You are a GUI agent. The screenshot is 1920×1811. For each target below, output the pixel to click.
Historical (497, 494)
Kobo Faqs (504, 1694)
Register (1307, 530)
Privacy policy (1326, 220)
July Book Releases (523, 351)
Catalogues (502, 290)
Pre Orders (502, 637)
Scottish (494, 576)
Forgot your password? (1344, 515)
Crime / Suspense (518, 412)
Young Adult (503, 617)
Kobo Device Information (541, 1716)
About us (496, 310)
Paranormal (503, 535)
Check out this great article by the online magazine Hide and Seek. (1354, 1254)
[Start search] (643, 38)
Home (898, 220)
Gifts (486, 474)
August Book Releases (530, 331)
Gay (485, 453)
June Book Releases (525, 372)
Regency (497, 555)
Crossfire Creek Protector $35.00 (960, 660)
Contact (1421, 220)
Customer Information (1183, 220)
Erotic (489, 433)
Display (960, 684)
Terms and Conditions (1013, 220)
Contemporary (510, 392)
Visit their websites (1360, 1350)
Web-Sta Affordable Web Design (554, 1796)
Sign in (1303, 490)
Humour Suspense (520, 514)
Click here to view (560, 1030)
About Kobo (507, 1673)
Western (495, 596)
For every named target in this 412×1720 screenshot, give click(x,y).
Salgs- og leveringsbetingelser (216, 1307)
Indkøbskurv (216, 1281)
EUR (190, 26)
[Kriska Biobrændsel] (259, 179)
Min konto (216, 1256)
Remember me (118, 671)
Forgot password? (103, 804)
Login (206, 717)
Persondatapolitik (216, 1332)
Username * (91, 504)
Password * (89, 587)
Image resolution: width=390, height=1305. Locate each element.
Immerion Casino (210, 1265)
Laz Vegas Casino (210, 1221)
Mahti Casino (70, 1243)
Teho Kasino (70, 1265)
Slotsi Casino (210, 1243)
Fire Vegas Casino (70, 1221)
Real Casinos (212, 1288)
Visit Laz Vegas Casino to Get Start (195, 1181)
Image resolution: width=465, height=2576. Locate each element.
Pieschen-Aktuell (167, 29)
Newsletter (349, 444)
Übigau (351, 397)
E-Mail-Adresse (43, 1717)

-----

Start at the line containing "Image resolution: width=390, height=1305." and copy each line through the last one in the records, exactly and with nothing added.

_WRITTEN ANSWER_.
Image resolution: width=390, height=1305. Locate each element.
Immerion Casino (210, 1265)
Laz Vegas Casino (210, 1221)
Mahti Casino (70, 1243)
Teho Kasino (70, 1265)
Slotsi Casino (210, 1243)
Fire Vegas Casino (70, 1221)
Real Casinos (212, 1288)
Visit Laz Vegas Casino to Get Start (195, 1181)
Image resolution: width=465, height=2576. Locate each element.
Pieschen-Aktuell (167, 29)
Newsletter (349, 444)
Übigau (351, 397)
E-Mail-Adresse (43, 1717)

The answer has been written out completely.